▶ Description of the task
Read through the listing below and return only the lines containing "right".

▶ Data in this exercise
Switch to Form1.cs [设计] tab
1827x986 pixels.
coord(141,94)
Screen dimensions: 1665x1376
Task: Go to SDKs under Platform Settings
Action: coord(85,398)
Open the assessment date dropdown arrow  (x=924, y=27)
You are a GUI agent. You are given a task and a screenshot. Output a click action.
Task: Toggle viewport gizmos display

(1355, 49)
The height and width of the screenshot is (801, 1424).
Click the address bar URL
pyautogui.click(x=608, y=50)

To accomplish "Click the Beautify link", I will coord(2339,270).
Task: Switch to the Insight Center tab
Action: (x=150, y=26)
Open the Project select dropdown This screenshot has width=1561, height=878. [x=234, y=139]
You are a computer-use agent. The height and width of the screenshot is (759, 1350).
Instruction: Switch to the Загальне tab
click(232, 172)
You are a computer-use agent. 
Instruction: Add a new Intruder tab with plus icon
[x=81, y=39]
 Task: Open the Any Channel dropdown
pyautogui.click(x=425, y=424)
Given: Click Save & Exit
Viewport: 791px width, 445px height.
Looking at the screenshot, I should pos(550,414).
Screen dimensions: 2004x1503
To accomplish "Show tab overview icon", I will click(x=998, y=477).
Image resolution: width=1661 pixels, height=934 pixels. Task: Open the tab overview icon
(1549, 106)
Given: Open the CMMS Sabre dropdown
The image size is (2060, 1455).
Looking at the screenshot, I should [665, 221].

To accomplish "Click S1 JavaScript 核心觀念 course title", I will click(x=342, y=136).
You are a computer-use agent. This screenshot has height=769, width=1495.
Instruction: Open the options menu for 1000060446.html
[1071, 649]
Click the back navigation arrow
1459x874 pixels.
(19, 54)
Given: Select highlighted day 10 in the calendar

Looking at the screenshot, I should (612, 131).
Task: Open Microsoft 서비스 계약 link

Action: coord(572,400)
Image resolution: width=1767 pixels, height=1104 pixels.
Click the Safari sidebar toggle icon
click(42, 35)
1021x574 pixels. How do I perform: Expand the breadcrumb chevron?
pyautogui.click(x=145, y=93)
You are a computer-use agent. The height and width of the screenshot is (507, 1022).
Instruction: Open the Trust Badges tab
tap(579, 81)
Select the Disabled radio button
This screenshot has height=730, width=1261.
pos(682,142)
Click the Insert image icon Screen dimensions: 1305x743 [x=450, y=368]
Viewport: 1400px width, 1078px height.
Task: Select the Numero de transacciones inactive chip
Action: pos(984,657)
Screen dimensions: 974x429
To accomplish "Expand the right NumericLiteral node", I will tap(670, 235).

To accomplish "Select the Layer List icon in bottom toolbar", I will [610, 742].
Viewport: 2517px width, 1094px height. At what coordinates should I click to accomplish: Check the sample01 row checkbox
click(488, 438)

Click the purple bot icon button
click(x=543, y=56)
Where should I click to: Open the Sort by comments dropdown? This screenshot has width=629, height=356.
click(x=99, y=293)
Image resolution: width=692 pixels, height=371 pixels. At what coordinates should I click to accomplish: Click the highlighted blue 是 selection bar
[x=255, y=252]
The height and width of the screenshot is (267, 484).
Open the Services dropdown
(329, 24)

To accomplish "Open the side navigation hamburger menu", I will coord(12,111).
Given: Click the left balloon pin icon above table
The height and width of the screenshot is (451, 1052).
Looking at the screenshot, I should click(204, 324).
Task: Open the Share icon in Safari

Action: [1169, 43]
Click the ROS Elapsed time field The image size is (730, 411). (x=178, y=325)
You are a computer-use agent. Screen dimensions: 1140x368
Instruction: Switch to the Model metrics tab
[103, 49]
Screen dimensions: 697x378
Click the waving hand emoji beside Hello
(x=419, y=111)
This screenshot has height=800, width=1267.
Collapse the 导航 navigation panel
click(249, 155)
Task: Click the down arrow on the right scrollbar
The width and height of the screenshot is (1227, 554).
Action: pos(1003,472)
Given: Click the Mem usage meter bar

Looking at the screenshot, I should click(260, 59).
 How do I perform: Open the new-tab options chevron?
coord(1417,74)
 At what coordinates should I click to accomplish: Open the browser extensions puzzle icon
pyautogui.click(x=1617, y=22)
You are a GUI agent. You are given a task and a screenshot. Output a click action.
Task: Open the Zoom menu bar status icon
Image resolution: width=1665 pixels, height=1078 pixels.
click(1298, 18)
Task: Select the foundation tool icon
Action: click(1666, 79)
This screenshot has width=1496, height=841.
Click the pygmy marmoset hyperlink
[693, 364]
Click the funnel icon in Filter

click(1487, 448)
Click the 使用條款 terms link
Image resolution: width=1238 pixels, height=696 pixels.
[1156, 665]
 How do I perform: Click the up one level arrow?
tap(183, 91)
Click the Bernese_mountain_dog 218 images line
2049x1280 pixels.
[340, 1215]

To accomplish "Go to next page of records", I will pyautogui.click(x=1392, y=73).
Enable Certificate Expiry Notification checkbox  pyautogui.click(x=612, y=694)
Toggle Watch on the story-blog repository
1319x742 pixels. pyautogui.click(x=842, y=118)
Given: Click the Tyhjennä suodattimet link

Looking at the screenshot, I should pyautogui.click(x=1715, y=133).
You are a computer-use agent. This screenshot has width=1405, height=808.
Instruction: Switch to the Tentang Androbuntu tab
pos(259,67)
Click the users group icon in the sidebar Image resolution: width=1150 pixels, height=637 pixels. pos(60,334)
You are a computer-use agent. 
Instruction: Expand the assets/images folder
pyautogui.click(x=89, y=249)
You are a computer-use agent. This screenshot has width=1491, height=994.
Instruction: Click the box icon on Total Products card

▶ Task result
To accomplish "Expand the right NumericLiteral node", I will tap(670, 235).
Task: Click the down arrow on the right scrollbar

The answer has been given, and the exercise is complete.